Python - 如何通过多个Google网站搜索电子邮件地址
我正在尝试检索在网络上搜索的不同公司的一些电子邮件地址。 我有一个包含公司名称的 Excel 文件,我想出了一个小脚本,可以
- 在 Google 上并排搜索每个名称到“电子邮件”,然后尝试单击
- 解析网页的第一个 Google 结果以查找与正则表达式“*@*”。这意味着:在页面中查找包含“[电子邮件受保护]”的任何内容(例如[email protected])并
- 最终提取测试并将其存储在列表中。
不幸的是,当我尝试点击第一个 Google 结果时,我陷入了第 1 点。 这是代码:
from selenium import webdriver
import pandas as pd
from selenium.webdriver.common.keys import Keys
from selenium.webdriver.common.action_chains import ActionChains
g = webdriver.Chrome()
df = pd.read_excel(path)
for i in range(len(df['Company name'])):
g.get("https://www.google.com/search?q=" + df['Company name'][i] + " email")
cookies_accept = ActionChains(g)
cookies_accept.send_keys(Keys.TAB*7).send_keys(Keys.ENTER).perform()
results = g.find_elements_by_xpath('//*[@id="rso"]/div/div/div/div/div')
#this xpath does not work properly with each one of the query results page.
有关如何继续的任何提示吗? TIA
I am trying to retrieve some email addresses of different companies searching on the web.

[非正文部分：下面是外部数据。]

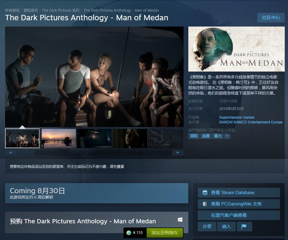Click the Windows platform icon
This screenshot has width=288, height=240.
(180, 220)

I have an Excel file with companies' names and I came up with a little script that
- searches every single name on Google sid-by-side to " email" and then trying to click the first Google result
- parsing the webpage to find a match with the regex " * @ * ." that means: find anything in the page that contains "[email protected]" (e.g. [email protected]) and
- eventually exctract the test and store it in a list.

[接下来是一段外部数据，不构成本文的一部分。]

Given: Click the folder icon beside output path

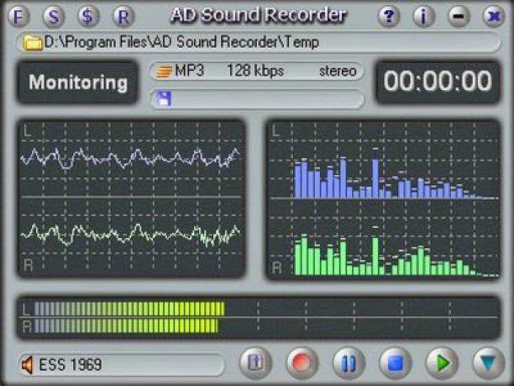Looking at the screenshot, I should coord(33,42).
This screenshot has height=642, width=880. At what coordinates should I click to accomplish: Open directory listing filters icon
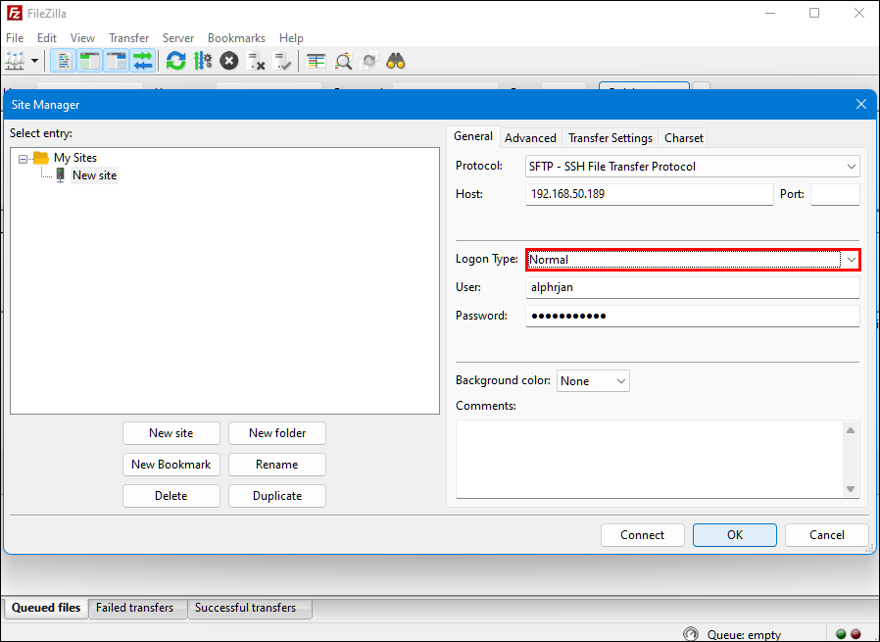click(316, 61)
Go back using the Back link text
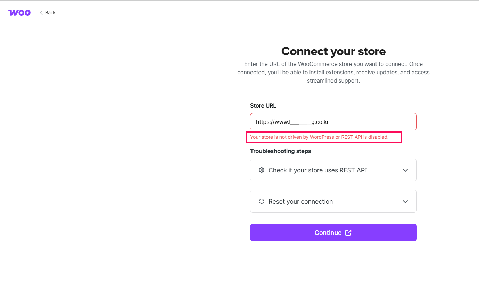479x281 pixels. pos(50,13)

Unfortunately i'm stuck at point 1 when trying to click on every first Google result.
Here's the code:
from selenium import webdriver
import pandas as pd
from selenium.webdriver.common.keys import Keys
from selenium.webdriver.common.action_chains import ActionChains
g = webdriver.Chrome()
df = pd.read_excel(path)
for i in range(len(df['Company name'])):
g.get("https://www.google.com/search?q=" + df['Company name'][i] + " email")
cookies_accept = ActionChains(g)
cookies_accept.send_keys(Keys.TAB*7).send_keys(Keys.ENTER).perform()
results = g.find_elements_by_xpath('//*[@id="rso"]/div/div/div/div/div')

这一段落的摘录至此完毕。